Consigne:
D'après l'extrait sur l'aide militaire américaine à l'Ukraine, d'où les avions russes ont-ils lancé les frappes aériennes contre des chars à Kiev ?

Depuis la signature d’une enveloppe d’armement de 40 milliards de dollars pour l’Ukraine le 21 mai, les États-Unis ont annoncé 700 millions de dollars supplémentaires en armes, ainsi que le déploiement d’artillerie automotrice M109, de missiles antinavires Harpoon et de missiles à moyenne portée capables de viser des cibles situées à 80 km de distance.
Au cours du week-end, la Russie a effectué des frappes aériennes sur des chars à Kiev, qui, selon Moscou, ont été fournis par des membres de l’OTAN. Ces frappes aériennes ont été lancées par des avions au-dessus de la mer Caspienne, démontrant ainsi la capacité de la Russie à viser des cibles situées à des centaines de kilomètres.
La semaine dernière, le vice-président du Conseil de sécurité russe, Dmitri Medvedev, a fortement laissé entendre à Al Jazeera que la Russie mènerait des frappes contre le territoire de l’OTAN si les armes fournies par les États-Unis et l’OTAN servaient à mener des frappes en Russie même.
«Si… ces armes sont utilisées contre le territoire russe, alors nos forces armées n’auront d’autre choix que de frapper les centres de décision», a déclaré Medvedev. «Bien sûr, on doit comprendre que les centres de décision finale dans ce cas, malheureusement, ne sont pas situés sur le territoire de Kiev.»
Il est impossible d’échapper à la conclusion que les États-Unis accueilleraient favorablement une attaque comme celle décrite par Medvedev, qui leur permettrait de lever toutes les contraintes restantes sur la conduite de la guerre.
Si les intérêts géostratégiques et économiques de l’impérialisme américain sont un facteur majeur dans le conflit, le caractère téméraire de la politique des États-Unis et de l’OTAN ne peut être compris uniquement à travers le prisme de la géopolitique.

Jeu de données:
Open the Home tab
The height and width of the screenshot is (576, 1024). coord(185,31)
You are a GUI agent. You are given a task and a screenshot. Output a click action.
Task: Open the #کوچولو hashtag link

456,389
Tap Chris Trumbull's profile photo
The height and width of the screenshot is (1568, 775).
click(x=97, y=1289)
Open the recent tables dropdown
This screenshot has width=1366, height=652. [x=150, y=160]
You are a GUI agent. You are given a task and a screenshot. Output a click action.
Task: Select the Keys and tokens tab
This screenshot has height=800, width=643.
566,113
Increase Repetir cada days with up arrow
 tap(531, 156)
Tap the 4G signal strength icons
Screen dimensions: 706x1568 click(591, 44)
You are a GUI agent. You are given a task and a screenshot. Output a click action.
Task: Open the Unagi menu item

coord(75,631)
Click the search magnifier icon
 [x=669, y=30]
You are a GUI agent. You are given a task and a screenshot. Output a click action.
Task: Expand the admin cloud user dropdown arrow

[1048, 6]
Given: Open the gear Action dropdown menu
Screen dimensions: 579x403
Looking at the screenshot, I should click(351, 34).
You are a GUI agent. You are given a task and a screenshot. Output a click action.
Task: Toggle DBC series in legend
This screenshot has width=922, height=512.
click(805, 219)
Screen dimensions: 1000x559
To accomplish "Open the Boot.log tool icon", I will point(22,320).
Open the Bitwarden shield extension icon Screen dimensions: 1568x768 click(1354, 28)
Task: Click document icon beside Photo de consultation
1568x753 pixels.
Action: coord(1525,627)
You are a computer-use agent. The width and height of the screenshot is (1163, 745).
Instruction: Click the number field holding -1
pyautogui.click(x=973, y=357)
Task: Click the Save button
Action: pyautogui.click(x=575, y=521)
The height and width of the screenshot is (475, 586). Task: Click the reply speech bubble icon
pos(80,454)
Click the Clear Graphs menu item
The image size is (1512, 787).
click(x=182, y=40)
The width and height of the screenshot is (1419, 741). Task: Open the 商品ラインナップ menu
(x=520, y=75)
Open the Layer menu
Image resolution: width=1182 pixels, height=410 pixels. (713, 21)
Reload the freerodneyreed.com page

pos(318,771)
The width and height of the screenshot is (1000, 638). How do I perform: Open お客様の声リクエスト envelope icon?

Réponse:
Au-dessus de la mer Caspienne.